Remaining competitors in the DIBOL market fade away, with many customers (small to large) moving over to Synergex.
Thriving and Relevant at the Turn of the Century—And Beyond
Throughout the 1990s, Synergex continues to evolve its development tools to support growing customer needs. The introduction of high-performance file utilities (like isutl) improves data management and strengthens platform portability, particularly for Windows and Unix systems. Customers move from older, character-based applications to graphical user interfaces (GUIs) to capitalize on the rising dominance of Windows. Synergy applications can also now connect to external databases using SQL, bridging legacy systems with modern relational databases. In addition, Synergex introduces xfServer and xfServerPlus to support client server architectures through data and application server capabilities. And an ODBC product provides access to Synergy data files, enabling customers to use third-party reporting and analytic tools.
Synergy remains highly portable throughout the decade, ensuring that DBL code can be compiled and run across diverse platforms including Microsoft Windows, OpenVMS, and various Unix systems.
Meanwhile, Synergex becomes increasingly known for enabling developers to preserve their investment in existing business logic while moving to modern systems.
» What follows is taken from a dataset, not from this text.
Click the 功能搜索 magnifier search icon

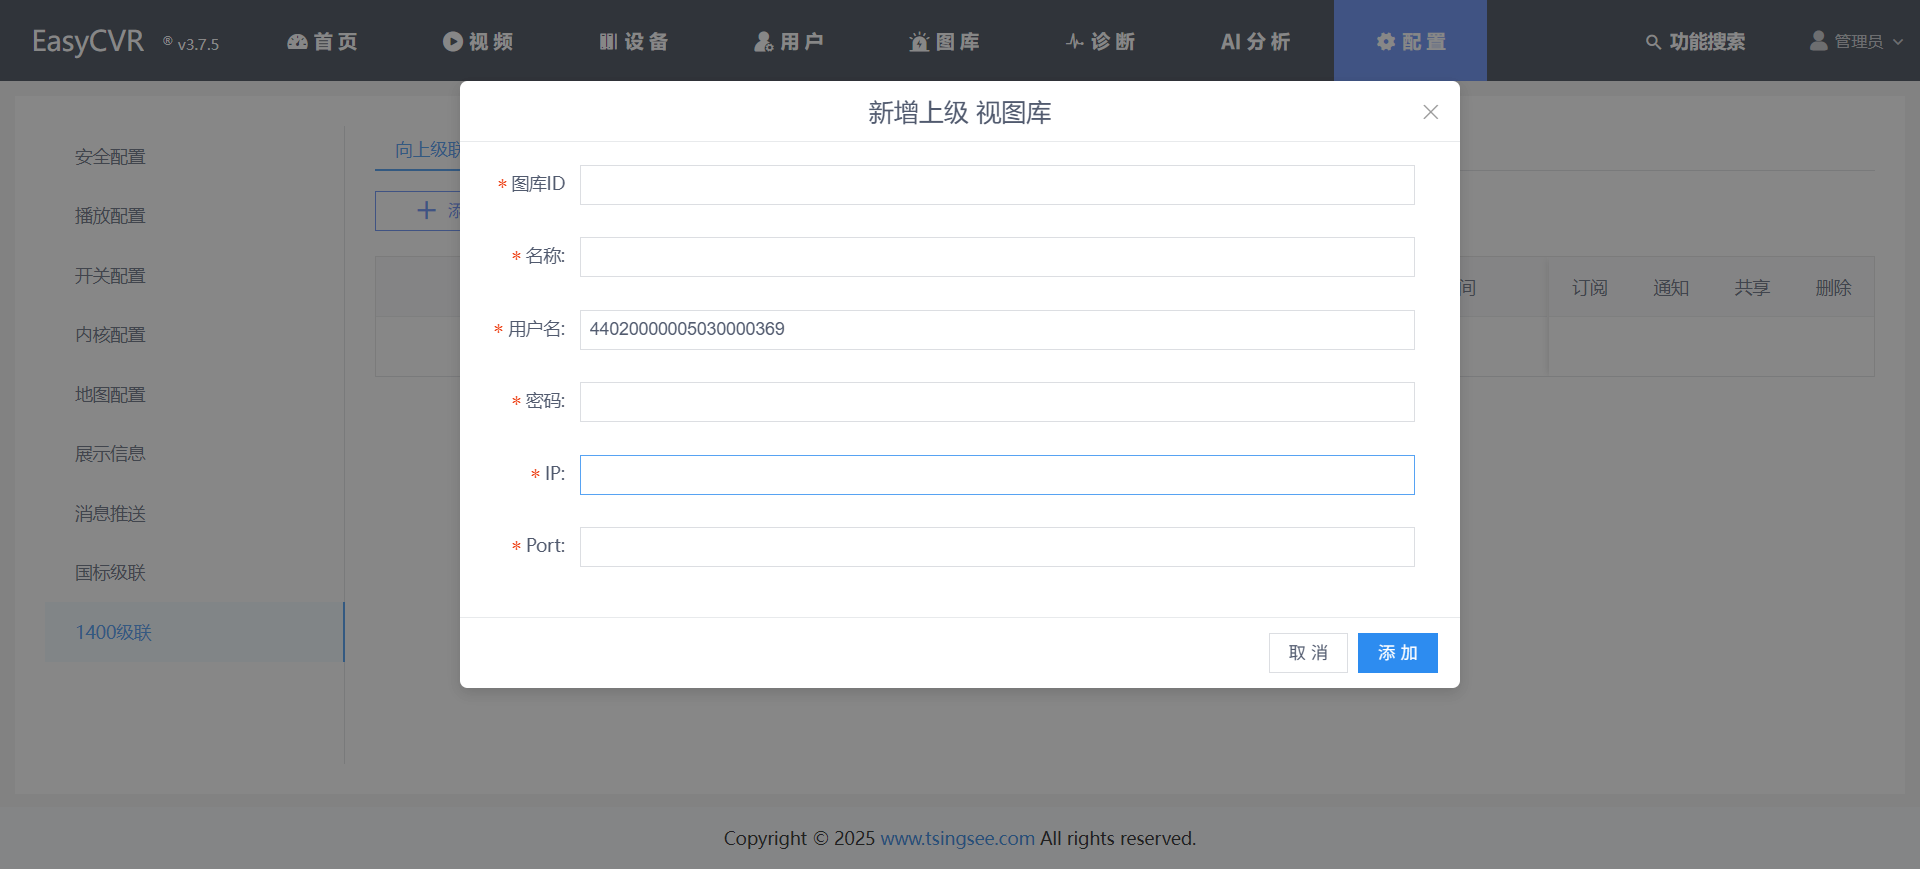pyautogui.click(x=1653, y=42)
It incorporates new tools and technologies along the way.
Customers can confidently move forward with their DBL applications, preparing them for the Y2K run-up and for technologies coming their way in the new century.
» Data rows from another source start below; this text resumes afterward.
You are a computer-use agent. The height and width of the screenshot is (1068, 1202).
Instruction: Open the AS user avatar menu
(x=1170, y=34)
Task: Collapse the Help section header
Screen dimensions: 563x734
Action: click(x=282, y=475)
“In the Synergex world, new technologies aren’t displacement or replacement but additives,” recalls Bill Mooney. “C or C# or other languages, the web/web browsers, Azure front ends, and whatever is next.”
Business is booming, with new customers such as Computers Unlimited, ASA Tire, and IBCOS partnering with Synergex to help move their applications forward.
Enter another well-intentioned white knight: customer Terry Jones. He asks newly promoted general manager Bill Mooney, “What are you going to do about .NET?”
Stay tuned for the final article in our three-part series to find out.
[1] TSX is a multi-user, multi-tasking operating system developed by S&H Computer Systems for PDP-11 computers.
[2] Xenix is a proprietary version of the Unix operating system licensed by Microsoft from AT&T in the late 1970s and developed for microcomputers. It served as a portable, multi-user system, frequently used to bring Unix functionality to Intel-based personal computers and workstations during the 1980s.